But the sisters remain defiant. They rummage through their old rooms in the convent attached to the Immaculate Conception church, pulling out documents and personal items with little regard for the potential danger. One of the Sisters discovers an icon she had kept with her since 1997 but left behind in the chaos of her escape—a portrait of the Virgin Mary cradling baby Jesus—fully intact. Later, she uncovers her master’s degree, which she needs to pursue her dream of a Ph.D. in physics.
These are the rare instances of joy. It’s hard to ignore the growing anger, even among women who have devoted themselves to spreading a message of love and forgiveness. As the group makes its way through the town, more celebratory gunfire erupts nearby from a group of Christian militiamen returning to base after liberating another village a few kilometres away. None of the sisters pay any attention. “We’re used to it,” Sister Luma Khudhr, 40, says grimly. “We have lived through too much war.”

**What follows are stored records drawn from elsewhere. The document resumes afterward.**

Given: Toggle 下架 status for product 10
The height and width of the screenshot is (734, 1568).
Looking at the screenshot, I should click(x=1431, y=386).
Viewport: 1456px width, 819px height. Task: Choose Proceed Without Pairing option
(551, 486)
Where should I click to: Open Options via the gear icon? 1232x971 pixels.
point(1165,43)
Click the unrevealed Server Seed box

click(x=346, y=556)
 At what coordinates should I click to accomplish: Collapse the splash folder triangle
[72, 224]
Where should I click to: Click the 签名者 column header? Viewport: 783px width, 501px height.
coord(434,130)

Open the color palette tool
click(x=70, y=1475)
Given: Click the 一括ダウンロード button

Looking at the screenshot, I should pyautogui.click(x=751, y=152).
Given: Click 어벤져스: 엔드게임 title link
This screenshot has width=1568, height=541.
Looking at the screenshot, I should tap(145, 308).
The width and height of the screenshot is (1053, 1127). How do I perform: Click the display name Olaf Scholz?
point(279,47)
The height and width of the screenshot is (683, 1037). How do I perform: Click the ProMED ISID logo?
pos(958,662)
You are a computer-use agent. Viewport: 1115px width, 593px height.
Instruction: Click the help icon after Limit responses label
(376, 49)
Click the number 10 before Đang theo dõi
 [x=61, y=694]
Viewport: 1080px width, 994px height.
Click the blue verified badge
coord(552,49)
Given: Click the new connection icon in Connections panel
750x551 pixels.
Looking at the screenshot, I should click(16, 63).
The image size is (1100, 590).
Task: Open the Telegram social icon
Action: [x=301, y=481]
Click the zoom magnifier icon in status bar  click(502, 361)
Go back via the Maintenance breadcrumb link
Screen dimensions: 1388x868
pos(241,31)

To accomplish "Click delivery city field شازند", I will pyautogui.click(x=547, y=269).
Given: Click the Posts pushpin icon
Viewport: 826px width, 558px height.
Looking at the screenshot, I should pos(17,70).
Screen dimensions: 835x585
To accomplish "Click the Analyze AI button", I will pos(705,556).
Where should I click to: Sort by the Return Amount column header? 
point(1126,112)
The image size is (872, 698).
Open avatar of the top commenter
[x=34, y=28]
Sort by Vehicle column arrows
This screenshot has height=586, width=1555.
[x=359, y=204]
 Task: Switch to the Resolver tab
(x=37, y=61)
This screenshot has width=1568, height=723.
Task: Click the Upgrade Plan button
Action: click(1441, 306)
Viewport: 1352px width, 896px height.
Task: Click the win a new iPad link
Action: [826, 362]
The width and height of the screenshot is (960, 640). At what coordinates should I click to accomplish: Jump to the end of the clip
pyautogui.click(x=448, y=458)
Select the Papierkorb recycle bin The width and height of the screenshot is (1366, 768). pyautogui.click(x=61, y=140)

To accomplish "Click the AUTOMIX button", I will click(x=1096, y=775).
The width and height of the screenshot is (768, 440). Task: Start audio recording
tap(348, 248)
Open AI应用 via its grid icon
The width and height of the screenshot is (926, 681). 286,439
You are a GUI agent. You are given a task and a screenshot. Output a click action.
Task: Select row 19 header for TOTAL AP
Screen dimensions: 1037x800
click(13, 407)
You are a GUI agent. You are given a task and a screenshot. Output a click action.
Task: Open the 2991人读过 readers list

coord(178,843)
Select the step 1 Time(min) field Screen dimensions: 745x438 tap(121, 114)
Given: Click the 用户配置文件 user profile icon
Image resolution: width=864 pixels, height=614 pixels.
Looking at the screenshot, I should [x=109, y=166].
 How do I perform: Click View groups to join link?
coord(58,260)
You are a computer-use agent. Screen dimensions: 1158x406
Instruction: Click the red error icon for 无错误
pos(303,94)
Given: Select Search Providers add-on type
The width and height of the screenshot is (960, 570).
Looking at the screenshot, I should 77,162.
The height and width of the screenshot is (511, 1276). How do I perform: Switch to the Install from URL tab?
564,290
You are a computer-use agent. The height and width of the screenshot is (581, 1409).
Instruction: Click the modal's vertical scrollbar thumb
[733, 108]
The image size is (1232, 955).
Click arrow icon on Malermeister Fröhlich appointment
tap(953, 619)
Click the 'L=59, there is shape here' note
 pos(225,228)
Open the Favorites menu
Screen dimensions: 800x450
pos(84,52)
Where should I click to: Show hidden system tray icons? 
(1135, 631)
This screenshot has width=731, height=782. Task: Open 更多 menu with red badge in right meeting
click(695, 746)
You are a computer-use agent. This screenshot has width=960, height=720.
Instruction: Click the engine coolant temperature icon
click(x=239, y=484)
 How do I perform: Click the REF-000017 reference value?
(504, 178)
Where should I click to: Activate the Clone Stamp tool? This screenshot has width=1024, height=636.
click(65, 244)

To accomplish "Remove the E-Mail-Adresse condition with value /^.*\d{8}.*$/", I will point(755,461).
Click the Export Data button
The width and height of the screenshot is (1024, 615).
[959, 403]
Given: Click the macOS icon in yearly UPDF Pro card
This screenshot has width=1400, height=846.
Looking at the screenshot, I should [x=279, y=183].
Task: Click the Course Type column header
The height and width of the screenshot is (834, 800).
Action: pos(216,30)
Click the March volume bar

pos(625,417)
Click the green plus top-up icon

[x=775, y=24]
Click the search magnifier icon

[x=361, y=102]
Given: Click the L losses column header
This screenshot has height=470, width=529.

The next stop on their tour is a house they had converted into a school where the Sisters taught language classes to locals and held spiritual discussions. They decide not to enter because of the potential for booby traps. From the blown-out windows it’s clear, in any case, not much remains to be salvaged. A sign leaning on a windowsill belonging to Islamic State, re-anointing the house as one of its administrative centres, finally draws out Sister Luma’s rage. She sends it hurtling to the ground.
Asked how she felt seeing her church reduced to a burned-out shell, Sister Ferdous has difficulty putting her feelings into words.
“I can’t hate anyone,” she says. “But it’s hard when you see the destruction. I can’t describe my feelings toward ISIS.”
In Qaraqosh, hatred and violence are etched into everything: the shattered buildings, splintered glass. The air is thick with the smell of violence, a rancid odour of life rotting away mixed with the sulfurous residue of gunfire.
This was once a town where Christians and Muslims lived together in relative peace and harmony. Islamic State’s only success here has been to reduce that trust to a pile of rubble alongside the towns and villages it has ravaged.
None of the nuns, despite their enduring faith, can imagine it ever being rebuilt. “In Arabic, we all use the same word for God, Allah,” says Sister Luma. “But after seeing what they have done here, how much destruction they have caused, how can you say we believe in the same God?”